- **EXTRACTED DATA**:
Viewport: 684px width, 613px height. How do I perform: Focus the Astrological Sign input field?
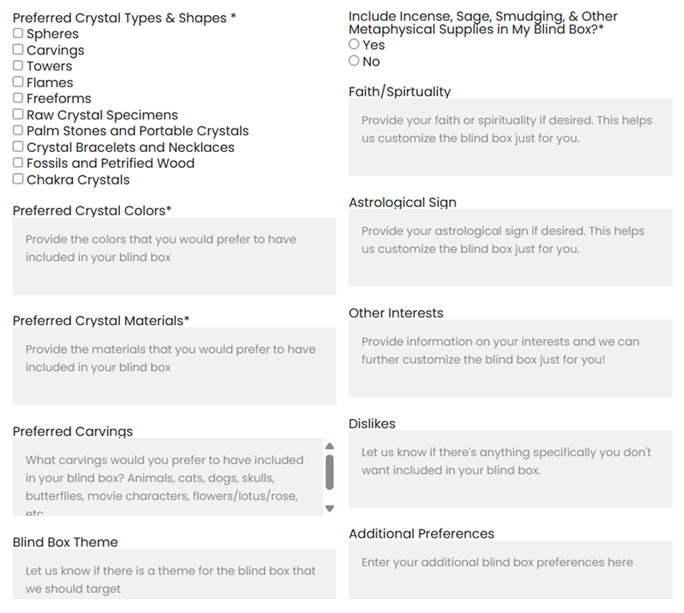point(510,247)
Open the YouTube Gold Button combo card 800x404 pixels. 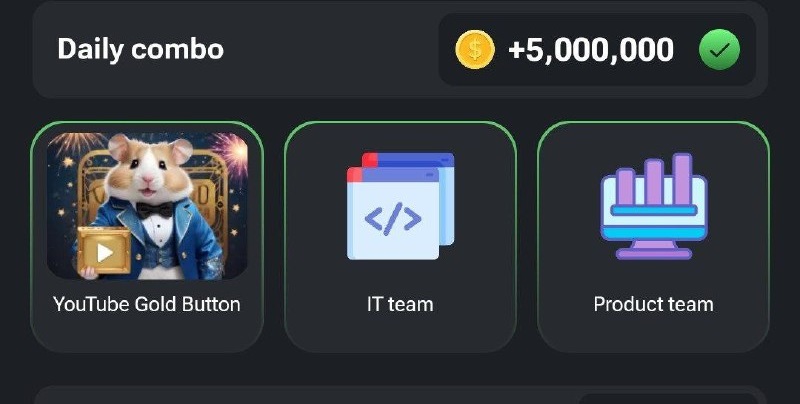[x=147, y=237]
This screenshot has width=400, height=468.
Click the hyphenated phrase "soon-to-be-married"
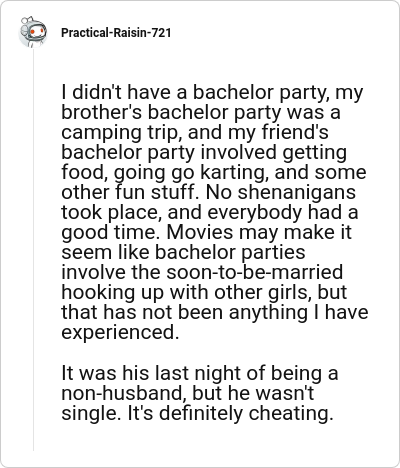254,272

- **TO DO**: Only the lines from the line with "This screenshot has width=400, height=468." to the end of the records should be repeated, exactly and without pictures.

- **RESULT BELOW**:
This screenshot has width=400, height=468.
Click the hyphenated phrase "soon-to-be-married"
254,272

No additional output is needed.